• _The task_
Locate the line bearing "This screenshot has height=313, width=408." in the material below, then reproduce it and each following line up to and including the line bearing "You are a computer-use agent. The".

::: The data :::

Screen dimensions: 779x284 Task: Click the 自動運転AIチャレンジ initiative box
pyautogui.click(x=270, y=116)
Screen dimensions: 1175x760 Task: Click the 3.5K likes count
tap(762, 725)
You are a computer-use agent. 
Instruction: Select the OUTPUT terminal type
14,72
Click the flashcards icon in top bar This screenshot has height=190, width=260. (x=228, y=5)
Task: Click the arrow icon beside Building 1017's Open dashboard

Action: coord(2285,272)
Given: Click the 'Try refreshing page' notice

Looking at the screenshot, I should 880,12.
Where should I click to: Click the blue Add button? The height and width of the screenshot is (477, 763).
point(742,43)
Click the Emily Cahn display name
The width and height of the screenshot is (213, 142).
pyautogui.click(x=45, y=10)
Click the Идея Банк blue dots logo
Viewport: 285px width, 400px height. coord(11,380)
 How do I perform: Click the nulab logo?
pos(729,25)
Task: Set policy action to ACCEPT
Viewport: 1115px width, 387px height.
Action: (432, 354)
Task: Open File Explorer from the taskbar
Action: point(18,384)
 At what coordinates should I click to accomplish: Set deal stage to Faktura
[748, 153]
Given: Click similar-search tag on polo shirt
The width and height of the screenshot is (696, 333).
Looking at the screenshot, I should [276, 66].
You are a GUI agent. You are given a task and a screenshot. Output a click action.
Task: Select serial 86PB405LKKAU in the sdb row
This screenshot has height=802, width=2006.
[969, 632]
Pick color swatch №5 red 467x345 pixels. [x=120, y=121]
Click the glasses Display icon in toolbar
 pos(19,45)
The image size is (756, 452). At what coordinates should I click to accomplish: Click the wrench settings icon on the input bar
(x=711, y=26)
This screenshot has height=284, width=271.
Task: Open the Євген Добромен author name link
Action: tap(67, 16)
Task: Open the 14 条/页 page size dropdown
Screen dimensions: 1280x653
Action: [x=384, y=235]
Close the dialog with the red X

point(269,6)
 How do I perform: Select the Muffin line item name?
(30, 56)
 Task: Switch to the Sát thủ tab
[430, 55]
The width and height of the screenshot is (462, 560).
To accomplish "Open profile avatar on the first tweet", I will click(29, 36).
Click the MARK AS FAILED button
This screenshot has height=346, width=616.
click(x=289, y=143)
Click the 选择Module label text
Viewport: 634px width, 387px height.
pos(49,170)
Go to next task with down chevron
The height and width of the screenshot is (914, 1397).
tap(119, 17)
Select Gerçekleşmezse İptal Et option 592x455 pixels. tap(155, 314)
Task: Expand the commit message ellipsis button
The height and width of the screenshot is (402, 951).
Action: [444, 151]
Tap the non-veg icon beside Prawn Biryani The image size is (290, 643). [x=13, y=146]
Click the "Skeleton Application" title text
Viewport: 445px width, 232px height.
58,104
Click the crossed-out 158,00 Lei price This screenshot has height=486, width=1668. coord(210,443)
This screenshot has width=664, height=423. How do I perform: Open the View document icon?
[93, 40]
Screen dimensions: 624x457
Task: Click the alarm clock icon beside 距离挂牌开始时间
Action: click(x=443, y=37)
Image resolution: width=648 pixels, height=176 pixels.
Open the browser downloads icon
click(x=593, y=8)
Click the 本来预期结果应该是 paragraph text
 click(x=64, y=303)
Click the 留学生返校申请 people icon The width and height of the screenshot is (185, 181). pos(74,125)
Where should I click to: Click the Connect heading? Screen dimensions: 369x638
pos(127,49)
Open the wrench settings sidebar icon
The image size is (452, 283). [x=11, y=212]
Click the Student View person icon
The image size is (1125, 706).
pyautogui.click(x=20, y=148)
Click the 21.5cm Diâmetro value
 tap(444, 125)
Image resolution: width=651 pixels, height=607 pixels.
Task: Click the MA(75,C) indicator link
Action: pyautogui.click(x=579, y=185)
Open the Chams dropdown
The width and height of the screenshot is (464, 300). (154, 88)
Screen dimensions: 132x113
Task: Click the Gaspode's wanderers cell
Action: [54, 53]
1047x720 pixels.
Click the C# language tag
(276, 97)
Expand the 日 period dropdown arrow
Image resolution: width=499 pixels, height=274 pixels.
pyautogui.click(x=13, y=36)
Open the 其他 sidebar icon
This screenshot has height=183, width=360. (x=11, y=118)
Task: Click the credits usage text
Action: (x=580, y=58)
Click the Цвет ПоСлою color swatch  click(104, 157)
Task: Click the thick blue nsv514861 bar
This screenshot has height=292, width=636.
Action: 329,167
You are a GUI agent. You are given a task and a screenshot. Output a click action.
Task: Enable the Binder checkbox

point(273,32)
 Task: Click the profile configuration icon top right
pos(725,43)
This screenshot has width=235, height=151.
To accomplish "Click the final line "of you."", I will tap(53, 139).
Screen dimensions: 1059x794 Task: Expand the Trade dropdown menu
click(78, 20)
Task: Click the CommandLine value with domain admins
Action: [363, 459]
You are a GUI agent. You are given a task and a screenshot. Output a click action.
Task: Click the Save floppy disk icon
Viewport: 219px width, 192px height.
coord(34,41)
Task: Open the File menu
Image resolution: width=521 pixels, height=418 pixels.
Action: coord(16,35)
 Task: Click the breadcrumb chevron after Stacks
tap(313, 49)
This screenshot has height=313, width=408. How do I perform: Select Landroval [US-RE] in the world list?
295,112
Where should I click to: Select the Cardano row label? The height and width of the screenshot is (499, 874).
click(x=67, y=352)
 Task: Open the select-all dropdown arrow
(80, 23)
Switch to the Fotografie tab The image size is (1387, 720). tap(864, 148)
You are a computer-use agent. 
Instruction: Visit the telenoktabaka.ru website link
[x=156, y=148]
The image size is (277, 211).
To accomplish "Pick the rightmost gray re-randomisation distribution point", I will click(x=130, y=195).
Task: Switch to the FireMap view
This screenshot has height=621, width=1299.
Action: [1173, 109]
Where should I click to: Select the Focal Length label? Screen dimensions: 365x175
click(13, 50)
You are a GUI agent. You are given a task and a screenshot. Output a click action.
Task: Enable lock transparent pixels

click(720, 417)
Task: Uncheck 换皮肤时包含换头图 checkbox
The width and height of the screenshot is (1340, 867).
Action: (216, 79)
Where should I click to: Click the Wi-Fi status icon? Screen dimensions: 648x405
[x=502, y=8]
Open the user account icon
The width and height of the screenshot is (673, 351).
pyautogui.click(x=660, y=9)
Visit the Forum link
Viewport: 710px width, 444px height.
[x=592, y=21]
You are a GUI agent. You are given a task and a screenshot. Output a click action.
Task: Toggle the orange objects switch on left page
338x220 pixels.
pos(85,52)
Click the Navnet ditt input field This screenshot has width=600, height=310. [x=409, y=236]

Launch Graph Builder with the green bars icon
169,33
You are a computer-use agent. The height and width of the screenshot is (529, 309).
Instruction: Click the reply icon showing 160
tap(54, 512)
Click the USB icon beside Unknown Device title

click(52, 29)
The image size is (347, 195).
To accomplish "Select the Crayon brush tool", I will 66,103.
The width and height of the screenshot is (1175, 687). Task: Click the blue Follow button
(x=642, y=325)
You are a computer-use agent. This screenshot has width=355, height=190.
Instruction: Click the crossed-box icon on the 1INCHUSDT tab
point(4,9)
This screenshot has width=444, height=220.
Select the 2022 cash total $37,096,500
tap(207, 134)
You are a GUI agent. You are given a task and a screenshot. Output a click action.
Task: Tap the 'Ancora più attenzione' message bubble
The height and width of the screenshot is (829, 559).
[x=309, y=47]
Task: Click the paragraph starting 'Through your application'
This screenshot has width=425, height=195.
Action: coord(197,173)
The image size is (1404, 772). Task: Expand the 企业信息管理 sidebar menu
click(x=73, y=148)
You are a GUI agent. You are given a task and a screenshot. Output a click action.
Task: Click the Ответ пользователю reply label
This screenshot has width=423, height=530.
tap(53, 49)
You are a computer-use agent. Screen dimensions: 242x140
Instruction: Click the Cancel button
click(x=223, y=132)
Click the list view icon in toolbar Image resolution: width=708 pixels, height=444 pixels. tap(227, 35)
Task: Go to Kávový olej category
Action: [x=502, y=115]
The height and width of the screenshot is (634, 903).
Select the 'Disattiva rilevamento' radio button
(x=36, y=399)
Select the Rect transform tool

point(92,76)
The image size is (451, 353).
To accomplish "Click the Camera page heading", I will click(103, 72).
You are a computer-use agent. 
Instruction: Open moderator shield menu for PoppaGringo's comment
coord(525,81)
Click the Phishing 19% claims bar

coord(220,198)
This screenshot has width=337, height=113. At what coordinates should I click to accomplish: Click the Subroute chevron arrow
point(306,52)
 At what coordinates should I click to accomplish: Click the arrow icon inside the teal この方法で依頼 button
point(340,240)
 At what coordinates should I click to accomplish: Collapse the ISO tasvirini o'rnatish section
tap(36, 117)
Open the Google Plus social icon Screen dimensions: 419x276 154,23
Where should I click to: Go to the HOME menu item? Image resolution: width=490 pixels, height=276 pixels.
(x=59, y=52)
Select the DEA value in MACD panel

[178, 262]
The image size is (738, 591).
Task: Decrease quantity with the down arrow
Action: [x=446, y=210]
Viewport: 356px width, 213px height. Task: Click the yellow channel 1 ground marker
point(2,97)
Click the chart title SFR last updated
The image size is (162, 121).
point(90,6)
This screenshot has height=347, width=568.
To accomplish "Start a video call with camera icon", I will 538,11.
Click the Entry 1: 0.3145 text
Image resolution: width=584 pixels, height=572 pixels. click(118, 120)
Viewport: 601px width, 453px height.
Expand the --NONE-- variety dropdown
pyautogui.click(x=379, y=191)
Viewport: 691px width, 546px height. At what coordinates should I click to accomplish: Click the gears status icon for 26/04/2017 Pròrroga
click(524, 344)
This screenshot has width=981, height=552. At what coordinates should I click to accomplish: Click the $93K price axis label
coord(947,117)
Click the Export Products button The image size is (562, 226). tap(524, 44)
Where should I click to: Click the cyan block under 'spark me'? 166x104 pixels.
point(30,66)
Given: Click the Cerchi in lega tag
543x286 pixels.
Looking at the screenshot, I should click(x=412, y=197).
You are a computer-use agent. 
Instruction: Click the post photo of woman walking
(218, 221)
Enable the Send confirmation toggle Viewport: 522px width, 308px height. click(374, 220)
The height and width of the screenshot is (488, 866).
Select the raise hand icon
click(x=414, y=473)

:::

• _Exercise result_
This screenshot has height=313, width=408. How do I perform: Select Landroval [US-RE] in the world list?
295,112
Where should I click to: Select the Cardano row label? The height and width of the screenshot is (499, 874).
click(x=67, y=352)
 Task: Open the select-all dropdown arrow
(80, 23)
Switch to the Fotografie tab The image size is (1387, 720). tap(864, 148)
You are a computer-use agent. 
Instruction: Visit the telenoktabaka.ru website link
[x=156, y=148]
The image size is (277, 211).
To accomplish "Pick the rightmost gray re-randomisation distribution point", I will click(x=130, y=195).
Task: Switch to the FireMap view
This screenshot has height=621, width=1299.
Action: [1173, 109]
Where should I click to: Select the Focal Length label? Screen dimensions: 365x175
click(13, 50)
You are a GUI agent. You are given a task and a screenshot. Output a click action.
Task: Enable lock transparent pixels

click(720, 417)
Task: Uncheck 换皮肤时包含换头图 checkbox
The width and height of the screenshot is (1340, 867).
Action: (216, 79)
Where should I click to: Click the Wi-Fi status icon? Screen dimensions: 648x405
[x=502, y=8]
Open the user account icon
The width and height of the screenshot is (673, 351).
pyautogui.click(x=660, y=9)
Visit the Forum link
Viewport: 710px width, 444px height.
[x=592, y=21]
You are a GUI agent. You are given a task and a screenshot. Output a click action.
Task: Toggle the orange objects switch on left page
338x220 pixels.
pos(85,52)
Click the Navnet ditt input field This screenshot has width=600, height=310. [x=409, y=236]

Launch Graph Builder with the green bars icon
169,33
You are a computer-use agent. The height and width of the screenshot is (529, 309).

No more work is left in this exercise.